Biopolitics and Taxonomy in late Victorian Britain
Instructor: Professor Matthew Rowlinson
Winter Half Course.
In his late work, Michel Foucault described a long-term transformation in the modality of power in the West, by which the sovereign rulers of the early modern period, whose power was defined by a monopoly on lethal force—i.e., grounded in the power to kill—were replaced by governments operating through a more dispersed set of apparatuses, whose role was not to take life but to foster it. The grim irony of this transformation was that biopower proved far more lethal than sovereign power; the sovereign’s power to punish the subject was replaced by the biopolitical state’s responsibility to kill in the name of life. From the nineteenth century on the isolation and destruction of populations identified as threats to the health or the reproductive fitness of society as a whole became a major aim of state power. Foucault argues that the logic of biopolitics led eventually to genocide.

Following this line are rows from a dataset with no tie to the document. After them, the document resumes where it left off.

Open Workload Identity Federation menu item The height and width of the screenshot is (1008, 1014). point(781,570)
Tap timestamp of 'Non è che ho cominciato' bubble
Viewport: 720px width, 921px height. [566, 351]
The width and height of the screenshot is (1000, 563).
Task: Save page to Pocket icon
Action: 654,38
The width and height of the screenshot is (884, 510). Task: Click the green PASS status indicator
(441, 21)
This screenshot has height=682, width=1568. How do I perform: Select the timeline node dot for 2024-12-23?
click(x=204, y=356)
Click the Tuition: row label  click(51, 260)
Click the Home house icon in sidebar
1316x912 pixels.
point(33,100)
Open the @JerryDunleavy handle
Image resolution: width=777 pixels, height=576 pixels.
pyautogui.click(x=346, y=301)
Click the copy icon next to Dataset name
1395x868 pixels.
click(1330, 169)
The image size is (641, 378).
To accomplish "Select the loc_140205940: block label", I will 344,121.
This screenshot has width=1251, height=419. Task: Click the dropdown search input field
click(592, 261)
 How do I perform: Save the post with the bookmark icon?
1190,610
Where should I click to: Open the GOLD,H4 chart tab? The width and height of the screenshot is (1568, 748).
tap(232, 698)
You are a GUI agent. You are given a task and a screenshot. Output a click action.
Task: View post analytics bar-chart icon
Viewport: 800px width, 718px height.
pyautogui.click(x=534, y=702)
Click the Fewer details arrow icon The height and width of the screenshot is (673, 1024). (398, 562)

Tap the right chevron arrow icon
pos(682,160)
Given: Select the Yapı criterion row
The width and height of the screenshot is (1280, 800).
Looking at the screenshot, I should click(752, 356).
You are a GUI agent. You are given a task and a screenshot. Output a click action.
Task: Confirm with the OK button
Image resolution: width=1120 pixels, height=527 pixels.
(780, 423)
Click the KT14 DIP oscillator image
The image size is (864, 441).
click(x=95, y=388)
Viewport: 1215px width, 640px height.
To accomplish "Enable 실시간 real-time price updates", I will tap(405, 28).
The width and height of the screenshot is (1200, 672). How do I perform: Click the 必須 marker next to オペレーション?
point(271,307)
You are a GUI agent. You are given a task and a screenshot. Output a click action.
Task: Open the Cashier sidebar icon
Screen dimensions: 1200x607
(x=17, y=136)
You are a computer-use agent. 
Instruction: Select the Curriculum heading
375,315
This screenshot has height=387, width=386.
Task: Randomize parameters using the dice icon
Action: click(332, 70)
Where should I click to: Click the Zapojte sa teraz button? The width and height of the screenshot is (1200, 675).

The lethal logic of biopolitics is fully evident in Bram Stoker’s Dracula, where a dedicated band of medical men devote themselves to the discovery and death of a seemingly-human invader whose existence poses a lethal threat to the British population. We will read and discuss this novel, but our work in this course will however in general be less focused on the antithesis of health and disease that organizes biopolitics than on its relation to problems of taxonomy, and to the massive changes in the classification of living beings by species and race that characterize the nineteenth century. Our work will be to study how these changes are reflected in and enacted by literary and scientific texts, and to discuss their relation to the broader history and theory of biopolitics. Besides Bram Stoker’s Dracula, Victorian texts to be studied will include selections from the writings of Charles Darwin and Francis Galton; Dickens, Our Mutual Friend; Carroll, Alice in Wonderland and Through the Looking-Glass. We will also discuss theoretical writings by Foucault, Giorgio Agamben, Roberto Esposito, and Gilles Deleuze.